__Prompt__: Reproduce every one of the following entries word for word, without changing anything.

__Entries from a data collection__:
— BEGIN —
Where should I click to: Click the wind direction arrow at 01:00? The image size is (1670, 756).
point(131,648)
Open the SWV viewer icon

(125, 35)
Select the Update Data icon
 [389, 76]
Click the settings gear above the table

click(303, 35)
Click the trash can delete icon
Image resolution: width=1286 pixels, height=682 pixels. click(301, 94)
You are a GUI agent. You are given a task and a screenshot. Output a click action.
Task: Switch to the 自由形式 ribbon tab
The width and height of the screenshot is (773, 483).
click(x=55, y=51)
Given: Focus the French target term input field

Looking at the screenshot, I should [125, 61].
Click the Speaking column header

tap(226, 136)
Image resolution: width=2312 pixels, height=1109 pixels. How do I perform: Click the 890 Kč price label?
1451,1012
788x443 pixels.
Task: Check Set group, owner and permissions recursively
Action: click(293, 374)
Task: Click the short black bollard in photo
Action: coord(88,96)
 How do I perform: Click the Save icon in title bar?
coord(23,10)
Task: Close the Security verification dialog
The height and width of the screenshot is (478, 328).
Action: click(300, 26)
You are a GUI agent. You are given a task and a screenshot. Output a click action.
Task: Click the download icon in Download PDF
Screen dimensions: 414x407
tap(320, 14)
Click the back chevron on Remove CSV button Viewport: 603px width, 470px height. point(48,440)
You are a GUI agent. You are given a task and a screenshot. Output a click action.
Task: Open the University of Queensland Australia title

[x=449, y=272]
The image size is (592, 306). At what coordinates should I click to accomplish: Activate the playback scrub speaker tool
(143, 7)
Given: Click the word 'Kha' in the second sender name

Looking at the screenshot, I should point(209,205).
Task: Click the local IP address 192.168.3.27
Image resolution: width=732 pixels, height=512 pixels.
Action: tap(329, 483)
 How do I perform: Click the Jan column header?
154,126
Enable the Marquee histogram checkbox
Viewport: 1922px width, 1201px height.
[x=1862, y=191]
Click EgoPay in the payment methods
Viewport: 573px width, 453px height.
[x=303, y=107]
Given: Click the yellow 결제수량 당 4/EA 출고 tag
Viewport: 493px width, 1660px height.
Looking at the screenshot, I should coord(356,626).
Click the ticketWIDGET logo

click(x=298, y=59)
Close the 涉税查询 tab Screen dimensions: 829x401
— END —
__Solution below__:
Where should I click to: Click the wind direction arrow at 01:00? The image size is (1670, 756).
point(131,648)
Open the SWV viewer icon

(125, 35)
Select the Update Data icon
 [389, 76]
Click the settings gear above the table

click(303, 35)
Click the trash can delete icon
Image resolution: width=1286 pixels, height=682 pixels. click(301, 94)
You are a GUI agent. You are given a task and a screenshot. Output a click action.
Task: Switch to the 自由形式 ribbon tab
The width and height of the screenshot is (773, 483).
click(x=55, y=51)
Given: Focus the French target term input field

Looking at the screenshot, I should [125, 61].
Click the Speaking column header

tap(226, 136)
Image resolution: width=2312 pixels, height=1109 pixels. How do I perform: Click the 890 Kč price label?
1451,1012
788x443 pixels.
Task: Check Set group, owner and permissions recursively
Action: click(293, 374)
Task: Click the short black bollard in photo
Action: coord(88,96)
 How do I perform: Click the Save icon in title bar?
coord(23,10)
Task: Close the Security verification dialog
The height and width of the screenshot is (478, 328).
Action: click(300, 26)
You are a GUI agent. You are given a task and a screenshot. Output a click action.
Task: Click the download icon in Download PDF
Screen dimensions: 414x407
tap(320, 14)
Click the back chevron on Remove CSV button Viewport: 603px width, 470px height. point(48,440)
You are a GUI agent. You are given a task and a screenshot. Output a click action.
Task: Open the University of Queensland Australia title

[x=449, y=272]
The image size is (592, 306). At what coordinates should I click to accomplish: Activate the playback scrub speaker tool
(143, 7)
Given: Click the word 'Kha' in the second sender name

Looking at the screenshot, I should point(209,205).
Task: Click the local IP address 192.168.3.27
Image resolution: width=732 pixels, height=512 pixels.
Action: tap(329, 483)
 How do I perform: Click the Jan column header?
154,126
Enable the Marquee histogram checkbox
Viewport: 1922px width, 1201px height.
[x=1862, y=191]
Click EgoPay in the payment methods
Viewport: 573px width, 453px height.
[x=303, y=107]
Given: Click the yellow 결제수량 당 4/EA 출고 tag
Viewport: 493px width, 1660px height.
Looking at the screenshot, I should coord(356,626).
Click the ticketWIDGET logo

click(x=298, y=59)
Close the 涉税查询 tab Screen dimensions: 829x401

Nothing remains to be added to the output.